The museum often organizes innovative exhibitions such as Sketches of Science, and photography exhibition, where more than 40 portraits of Nobel laureates holding their own drawings of their discoveries. The exhibition had also been held in other parts of the world, including Dubai and Singapore, as well as regular bookstores, souvenirs, cultural café, and some popular museums, such as Marie Curie, Nelson Mandela, and Winston Churchill museums.
Year after year, the Nobel Museum is growing and its exhibits are doubling, so that it has become packed of artifacts and stories of Nobel prizewinners. Thus, the Swedish Academy is seriously considering moving the museum to a larger building. One of the proposed locations is Skeppsholmskyrkan, a secular church on the islet of Skeppsholmen in eastern Stockholm, Sweden.

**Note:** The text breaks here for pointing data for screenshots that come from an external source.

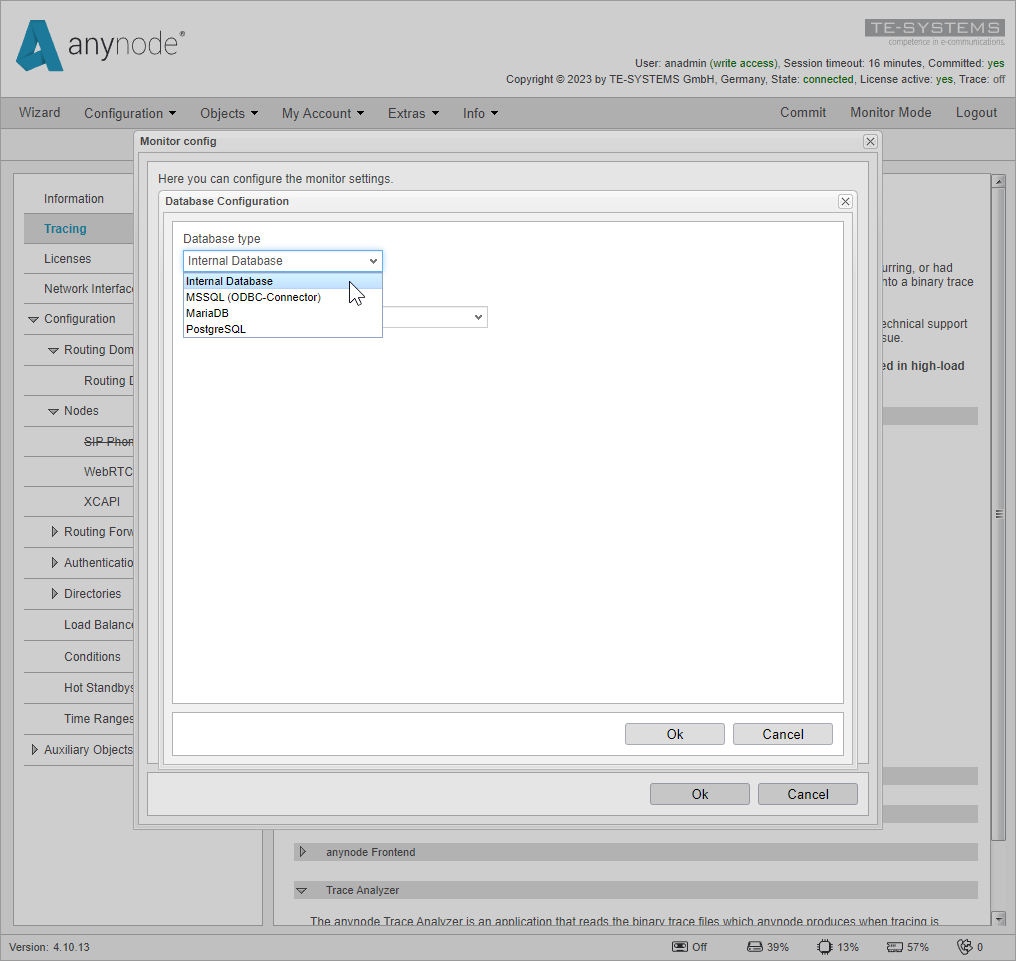Click the Commit button in the menu bar
The width and height of the screenshot is (1016, 961).
pyautogui.click(x=803, y=113)
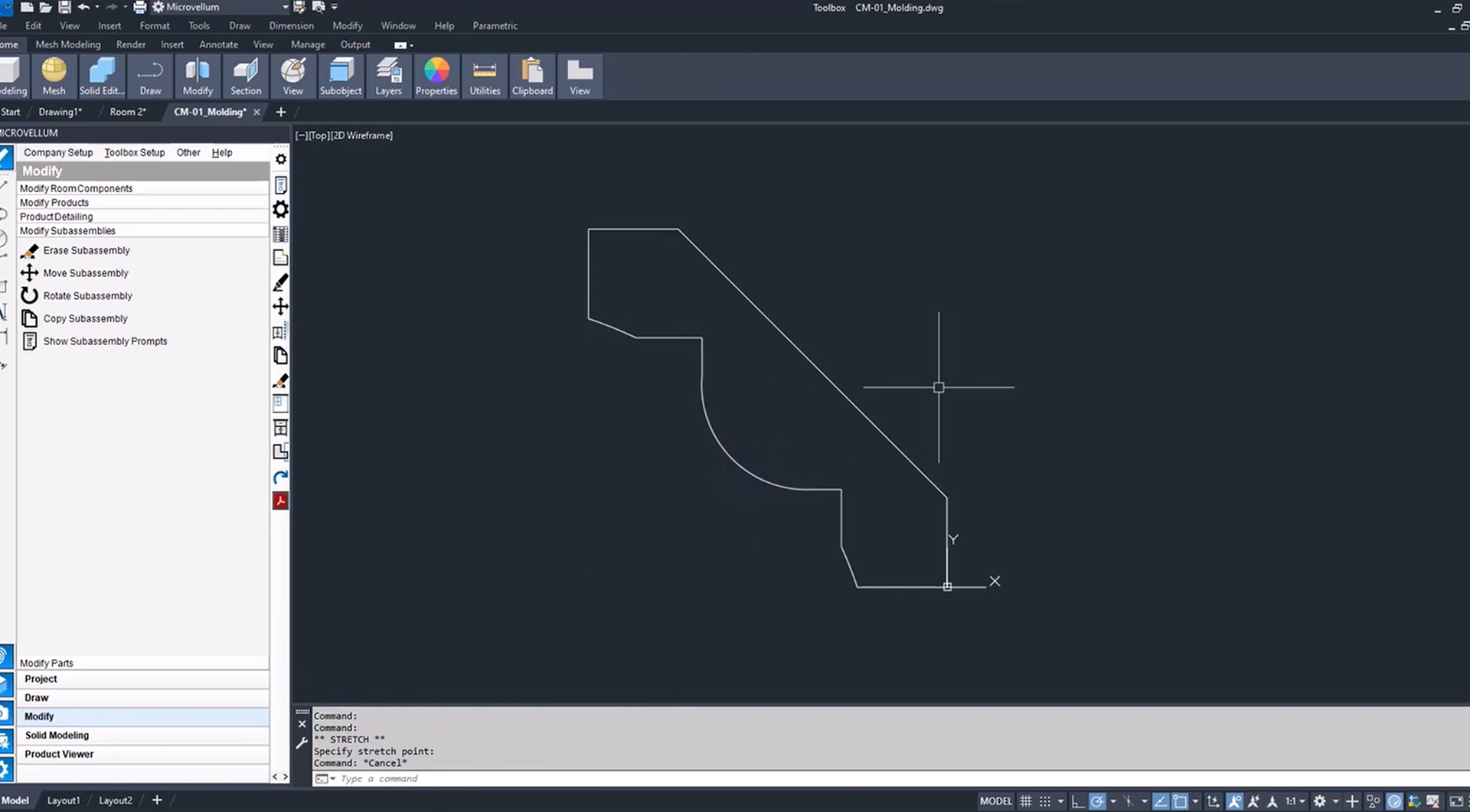Open the Properties color wheel panel

pos(436,77)
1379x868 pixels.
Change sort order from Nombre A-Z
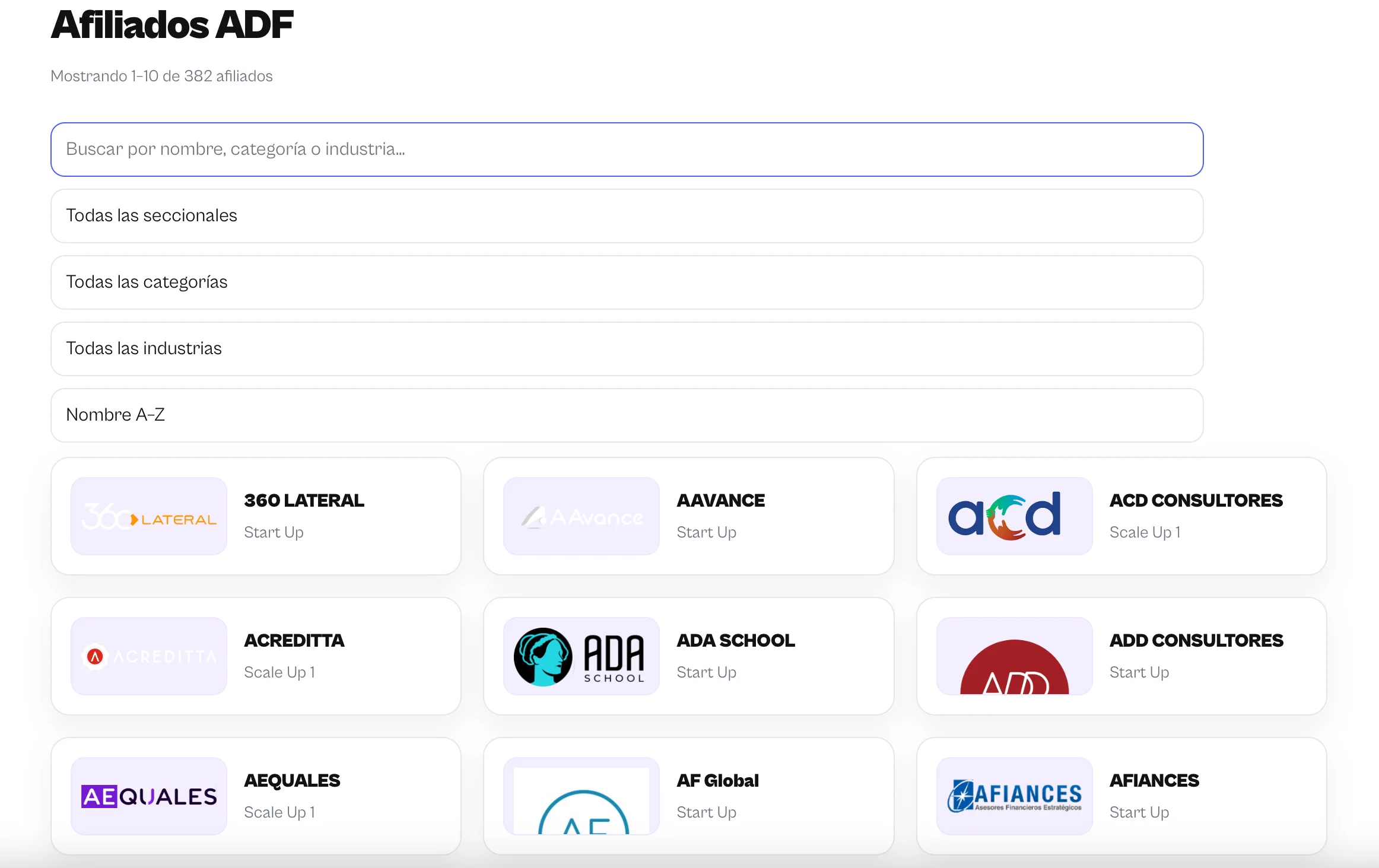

In 2015, Mohammed bin Rashid Al Maktoum Foundation opened the Nobel Museum Exhibition in Dubai for a month. That was the first time the exhibition was being hosted in the region for the purpose of highlighting the position of the Nobel Foundation. The exhibition included five pavilions. The first pavilion offered an introduction to the Nobel Prize, its history, goals, and its specific areas. The second pavilion highlighted Alfred Nobel, his inventions and discoveries. The third gave an overview of the history of the Nobel Prize, the Nobel laureates and their work. The fourth pavilion demonstrated the link between Nobel Prize-awarded efforts and everyday life, while the fifth addressed how Nobel Prize-awarded discoveries may affect the future.
There were a number of workshops and events associated with the exhibition, including "Spark of Creativity", held on 5th of April by Tobias Degsell, Curator at the Nobel Museum. Tobias Degsell developed in 2010 a concept named the Spark of Creativity for business professionals. The second workshop on "Impact of The Nobel Prizes" by Dr. Gustav Källstrand, Senior Curator at the Nobel Museum, would be organized on Sunday 12th of April. The workshop on "Micro-finance", addressed by the Bengali Nobel laureate Muhammad Yunus, would take place on 19th of April. Finally, Dr. Katarina Nordqvist, Head of Research Department of the Nobel Museum, would speak on "Medical Advances from Nobel Discoveries" on 26th of April.